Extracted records
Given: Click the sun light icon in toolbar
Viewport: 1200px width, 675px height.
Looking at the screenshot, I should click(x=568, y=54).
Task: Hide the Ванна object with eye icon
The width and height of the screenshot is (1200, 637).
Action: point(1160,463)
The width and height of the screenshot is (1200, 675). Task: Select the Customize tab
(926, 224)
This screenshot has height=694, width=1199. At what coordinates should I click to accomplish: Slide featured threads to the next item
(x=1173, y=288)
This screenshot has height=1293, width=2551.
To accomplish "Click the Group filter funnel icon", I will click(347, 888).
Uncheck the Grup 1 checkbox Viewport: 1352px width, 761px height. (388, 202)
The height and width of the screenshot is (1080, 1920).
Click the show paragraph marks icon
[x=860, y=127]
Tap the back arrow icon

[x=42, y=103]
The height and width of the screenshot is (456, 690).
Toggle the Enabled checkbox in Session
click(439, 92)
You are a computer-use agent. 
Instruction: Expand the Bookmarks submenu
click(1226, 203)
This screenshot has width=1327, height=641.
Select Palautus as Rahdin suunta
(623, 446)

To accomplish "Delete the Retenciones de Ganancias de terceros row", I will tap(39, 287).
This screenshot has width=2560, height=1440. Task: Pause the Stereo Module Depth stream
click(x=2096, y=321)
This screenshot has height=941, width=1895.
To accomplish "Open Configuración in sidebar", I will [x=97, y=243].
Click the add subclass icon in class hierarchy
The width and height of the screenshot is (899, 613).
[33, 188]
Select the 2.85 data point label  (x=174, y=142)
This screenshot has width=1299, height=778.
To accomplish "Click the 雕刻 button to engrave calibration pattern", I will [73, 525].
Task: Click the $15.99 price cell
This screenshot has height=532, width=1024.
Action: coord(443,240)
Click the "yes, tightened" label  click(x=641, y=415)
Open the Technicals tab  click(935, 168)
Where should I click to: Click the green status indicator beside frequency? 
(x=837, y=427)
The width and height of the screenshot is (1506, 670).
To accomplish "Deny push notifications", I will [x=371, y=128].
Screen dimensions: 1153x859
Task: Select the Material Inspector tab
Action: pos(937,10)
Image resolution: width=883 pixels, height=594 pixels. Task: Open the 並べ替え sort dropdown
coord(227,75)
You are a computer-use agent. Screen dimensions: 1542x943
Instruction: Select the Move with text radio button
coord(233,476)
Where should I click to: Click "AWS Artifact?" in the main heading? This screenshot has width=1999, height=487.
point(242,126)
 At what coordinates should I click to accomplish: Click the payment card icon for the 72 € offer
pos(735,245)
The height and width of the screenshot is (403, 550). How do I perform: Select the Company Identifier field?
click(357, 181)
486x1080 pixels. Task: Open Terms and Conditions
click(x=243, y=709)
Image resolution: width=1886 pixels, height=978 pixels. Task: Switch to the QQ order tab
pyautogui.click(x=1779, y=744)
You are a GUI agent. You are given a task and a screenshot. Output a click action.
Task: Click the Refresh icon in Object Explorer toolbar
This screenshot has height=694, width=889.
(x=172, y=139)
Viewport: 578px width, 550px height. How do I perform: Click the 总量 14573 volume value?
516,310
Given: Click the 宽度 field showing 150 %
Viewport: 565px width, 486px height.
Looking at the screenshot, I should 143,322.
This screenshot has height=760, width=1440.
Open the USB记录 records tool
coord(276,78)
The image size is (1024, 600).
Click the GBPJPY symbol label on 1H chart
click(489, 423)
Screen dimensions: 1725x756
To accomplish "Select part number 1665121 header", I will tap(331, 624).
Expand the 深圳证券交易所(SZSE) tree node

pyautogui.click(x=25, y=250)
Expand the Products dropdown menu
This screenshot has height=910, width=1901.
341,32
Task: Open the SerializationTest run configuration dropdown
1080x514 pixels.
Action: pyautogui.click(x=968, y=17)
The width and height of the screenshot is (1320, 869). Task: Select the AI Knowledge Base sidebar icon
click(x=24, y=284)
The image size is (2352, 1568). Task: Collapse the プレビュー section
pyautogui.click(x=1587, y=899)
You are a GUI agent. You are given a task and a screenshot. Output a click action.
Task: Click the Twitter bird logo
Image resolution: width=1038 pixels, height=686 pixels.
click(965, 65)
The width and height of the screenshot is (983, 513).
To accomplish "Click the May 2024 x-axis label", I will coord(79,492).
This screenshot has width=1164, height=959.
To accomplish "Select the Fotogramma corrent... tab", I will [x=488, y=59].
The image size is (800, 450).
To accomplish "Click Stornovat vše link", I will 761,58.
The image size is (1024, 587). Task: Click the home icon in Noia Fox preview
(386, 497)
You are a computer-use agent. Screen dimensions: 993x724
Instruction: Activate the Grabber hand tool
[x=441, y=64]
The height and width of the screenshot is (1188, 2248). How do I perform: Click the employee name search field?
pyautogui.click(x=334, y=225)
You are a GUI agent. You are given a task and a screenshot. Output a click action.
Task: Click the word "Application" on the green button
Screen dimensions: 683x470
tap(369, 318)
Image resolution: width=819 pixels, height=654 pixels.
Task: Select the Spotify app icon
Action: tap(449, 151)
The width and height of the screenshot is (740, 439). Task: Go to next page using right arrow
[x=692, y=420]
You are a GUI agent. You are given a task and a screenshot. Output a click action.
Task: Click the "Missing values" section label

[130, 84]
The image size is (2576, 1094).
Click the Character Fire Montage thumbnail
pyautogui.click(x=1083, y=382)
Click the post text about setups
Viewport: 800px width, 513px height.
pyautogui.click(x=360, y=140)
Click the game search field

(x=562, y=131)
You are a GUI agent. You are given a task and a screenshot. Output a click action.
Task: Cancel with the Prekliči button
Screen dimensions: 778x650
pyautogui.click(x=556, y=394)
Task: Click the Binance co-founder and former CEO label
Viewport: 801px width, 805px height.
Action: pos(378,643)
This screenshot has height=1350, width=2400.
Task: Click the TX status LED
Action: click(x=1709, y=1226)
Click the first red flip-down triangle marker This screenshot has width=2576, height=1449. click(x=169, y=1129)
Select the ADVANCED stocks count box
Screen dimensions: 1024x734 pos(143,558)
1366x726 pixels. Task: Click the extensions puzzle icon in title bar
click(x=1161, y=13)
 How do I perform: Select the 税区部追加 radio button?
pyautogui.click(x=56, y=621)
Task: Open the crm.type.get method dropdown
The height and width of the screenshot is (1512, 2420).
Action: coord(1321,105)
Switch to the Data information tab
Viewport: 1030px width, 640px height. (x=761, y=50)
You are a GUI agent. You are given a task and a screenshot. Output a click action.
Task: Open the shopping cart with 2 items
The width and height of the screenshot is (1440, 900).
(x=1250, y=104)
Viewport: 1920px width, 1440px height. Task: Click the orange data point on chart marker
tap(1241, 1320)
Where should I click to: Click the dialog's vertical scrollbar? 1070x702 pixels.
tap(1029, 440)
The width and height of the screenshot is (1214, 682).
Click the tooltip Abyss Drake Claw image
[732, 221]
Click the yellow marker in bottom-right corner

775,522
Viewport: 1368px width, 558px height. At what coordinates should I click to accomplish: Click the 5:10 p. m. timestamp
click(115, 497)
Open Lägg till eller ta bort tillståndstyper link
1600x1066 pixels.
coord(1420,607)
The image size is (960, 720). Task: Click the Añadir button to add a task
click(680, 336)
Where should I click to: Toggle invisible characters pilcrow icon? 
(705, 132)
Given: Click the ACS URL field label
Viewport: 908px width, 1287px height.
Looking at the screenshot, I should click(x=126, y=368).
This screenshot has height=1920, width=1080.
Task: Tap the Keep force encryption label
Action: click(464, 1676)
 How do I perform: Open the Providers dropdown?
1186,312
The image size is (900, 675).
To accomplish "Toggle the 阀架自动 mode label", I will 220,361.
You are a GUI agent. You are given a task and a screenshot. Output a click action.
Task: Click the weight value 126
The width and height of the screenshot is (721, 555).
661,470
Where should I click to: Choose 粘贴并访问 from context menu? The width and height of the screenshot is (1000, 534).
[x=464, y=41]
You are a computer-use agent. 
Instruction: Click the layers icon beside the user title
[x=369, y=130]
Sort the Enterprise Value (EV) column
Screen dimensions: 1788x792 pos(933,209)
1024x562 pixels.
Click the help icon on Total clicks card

Requirement: Output as a numbered list, skipping any blank lines, everything in the lines above from the line containing "Expand the 深圳证券交易所(SZSE) tree node" down to the line containing "click(x=24, y=284)", both included.

Complete response:
1. Expand the 深圳证券交易所(SZSE) tree node
2. pyautogui.click(x=25, y=250)
3. Expand the Products dropdown menu
4. This screenshot has height=910, width=1901.
5. 341,32
6. Task: Open the SerializationTest run configuration dropdown
7. 1080x514 pixels.
8. Action: pyautogui.click(x=968, y=17)
9. The width and height of the screenshot is (1320, 869). Task: Select the AI Knowledge Base sidebar icon
10. click(x=24, y=284)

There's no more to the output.